▶ What to do
Please lay out the data as a numbered list, skipping blank lines, starting at the line that contains "Task: Click the red" and ending at the end of the data. Leave the pictures out of the answer.

▶ Task data
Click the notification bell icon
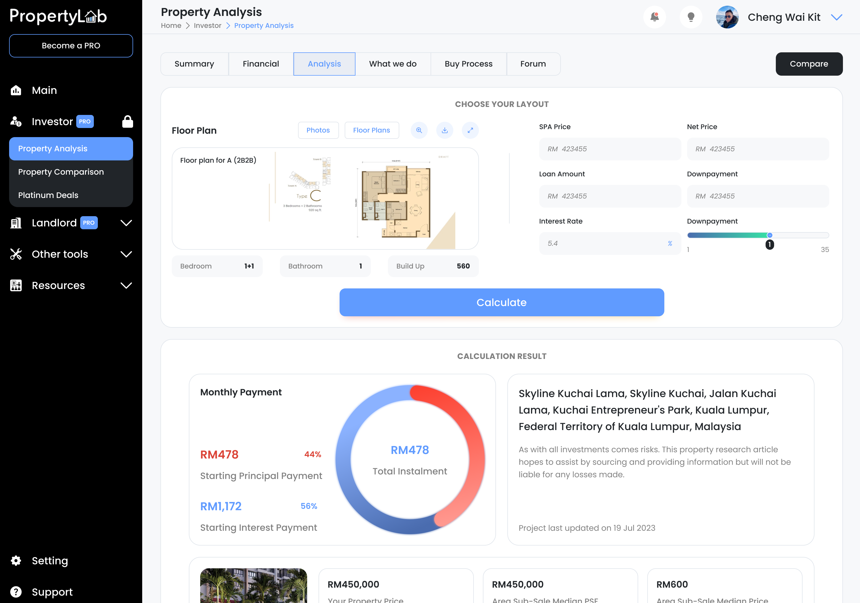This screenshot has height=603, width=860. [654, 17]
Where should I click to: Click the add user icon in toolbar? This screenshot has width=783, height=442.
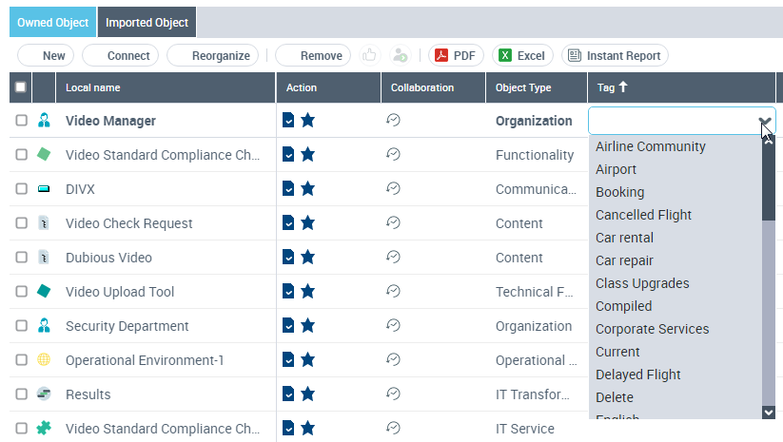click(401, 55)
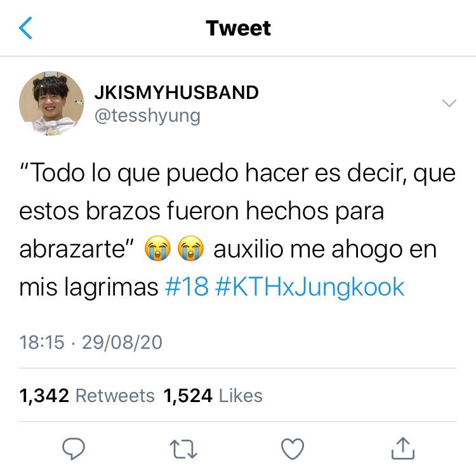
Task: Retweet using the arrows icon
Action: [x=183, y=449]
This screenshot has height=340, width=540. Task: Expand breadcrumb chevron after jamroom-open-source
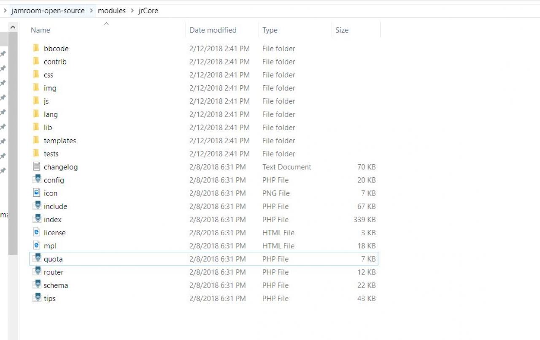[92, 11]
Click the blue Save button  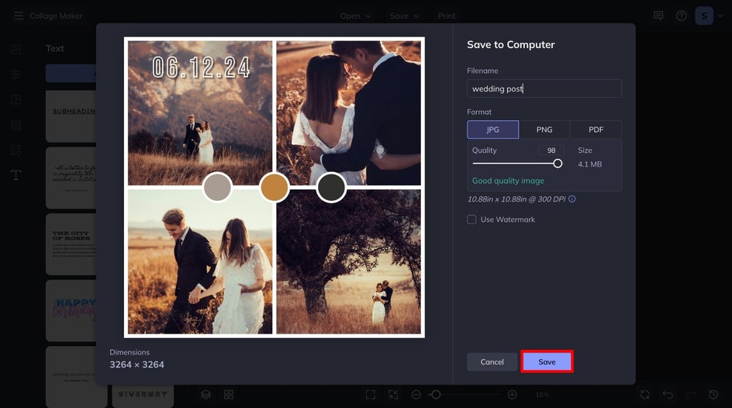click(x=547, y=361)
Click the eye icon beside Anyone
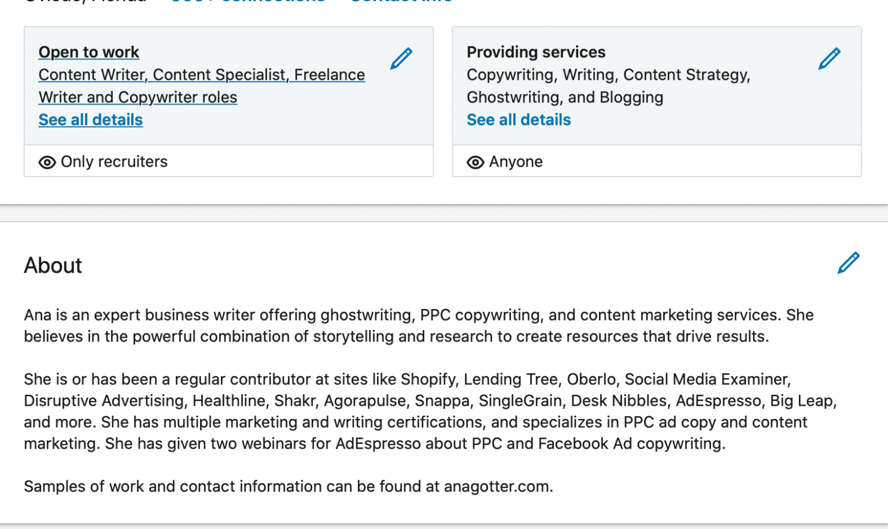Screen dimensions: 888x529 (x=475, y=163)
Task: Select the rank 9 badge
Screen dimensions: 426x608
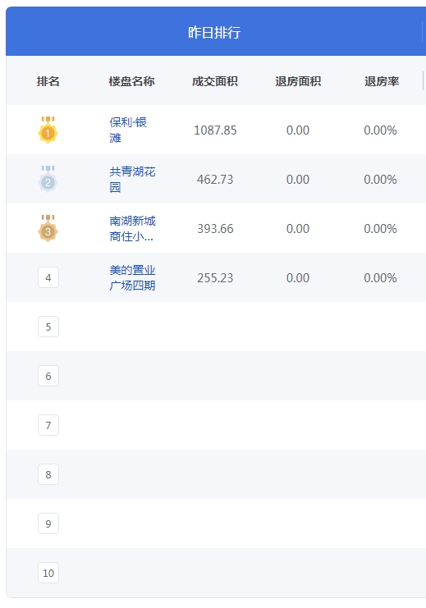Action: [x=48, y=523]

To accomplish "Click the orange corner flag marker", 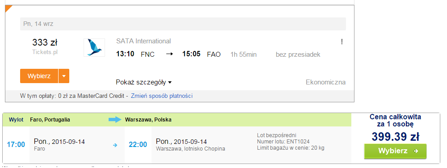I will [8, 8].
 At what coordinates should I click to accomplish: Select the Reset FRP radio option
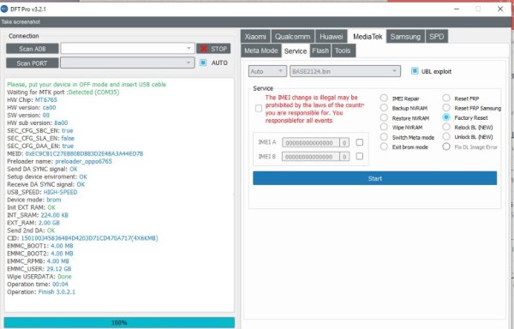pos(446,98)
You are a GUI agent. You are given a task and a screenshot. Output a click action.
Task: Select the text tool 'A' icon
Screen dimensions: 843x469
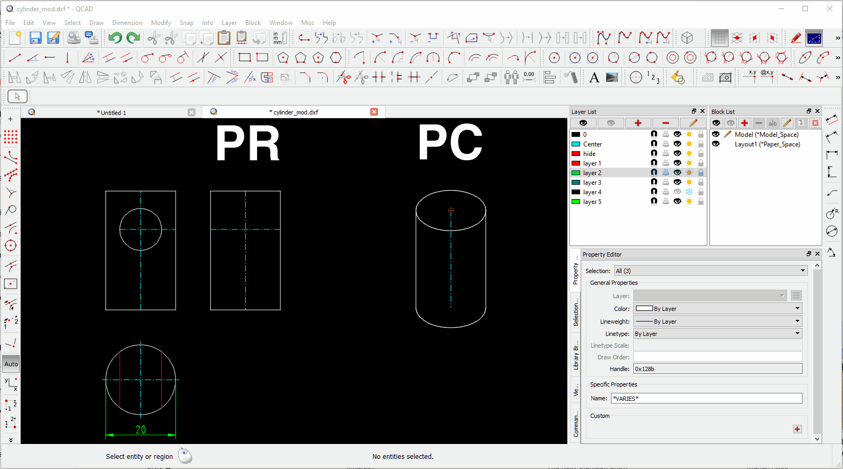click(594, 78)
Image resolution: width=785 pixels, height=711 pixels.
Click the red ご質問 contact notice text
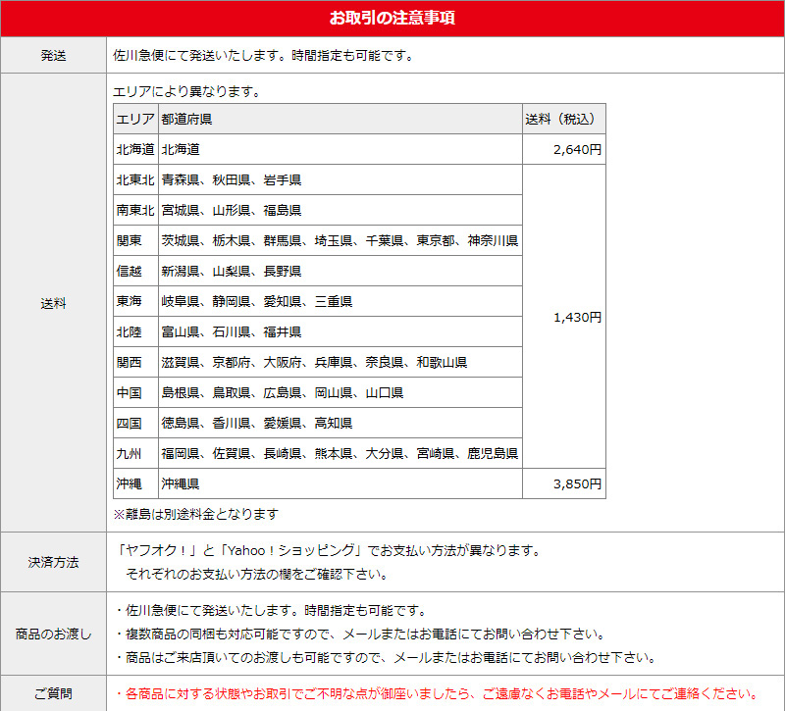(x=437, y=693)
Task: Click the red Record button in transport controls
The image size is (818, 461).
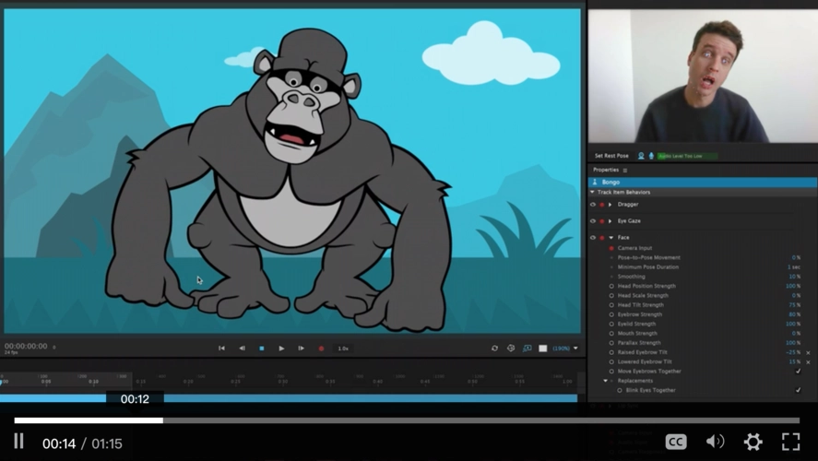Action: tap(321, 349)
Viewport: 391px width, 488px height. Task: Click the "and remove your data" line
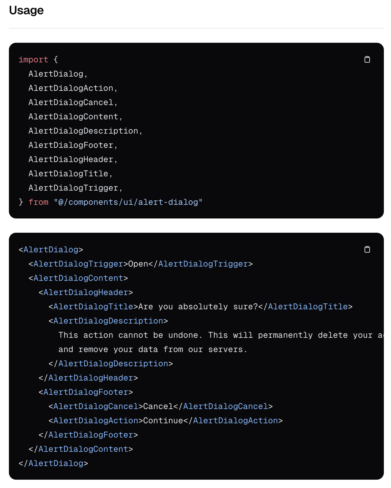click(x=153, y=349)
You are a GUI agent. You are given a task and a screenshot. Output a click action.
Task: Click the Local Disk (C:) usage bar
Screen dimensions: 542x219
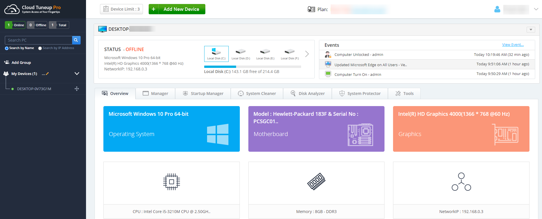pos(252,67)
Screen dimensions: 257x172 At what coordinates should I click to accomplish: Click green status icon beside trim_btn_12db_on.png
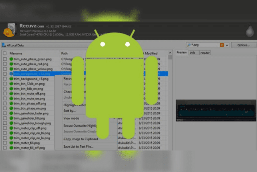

▶ Task answer
1. Task: Click the red Record button in transport controls
2. The image size is (818, 461).
3. Action: tap(321, 349)
4. Viewport: 391px width, 488px height. Task: Click the "and remove your data" line
5. click(x=153, y=349)
6. You are a GUI agent. You are given a task and a screenshot. Output a click action.
7. Task: Click the Local Disk (C:) usage bar
8. Screen dimensions: 542x219
9. pos(252,67)
10. Screen dimensions: 257x172 At what coordinates should I click to accomplish: Click green status icon beside trim_btn_12db_on.png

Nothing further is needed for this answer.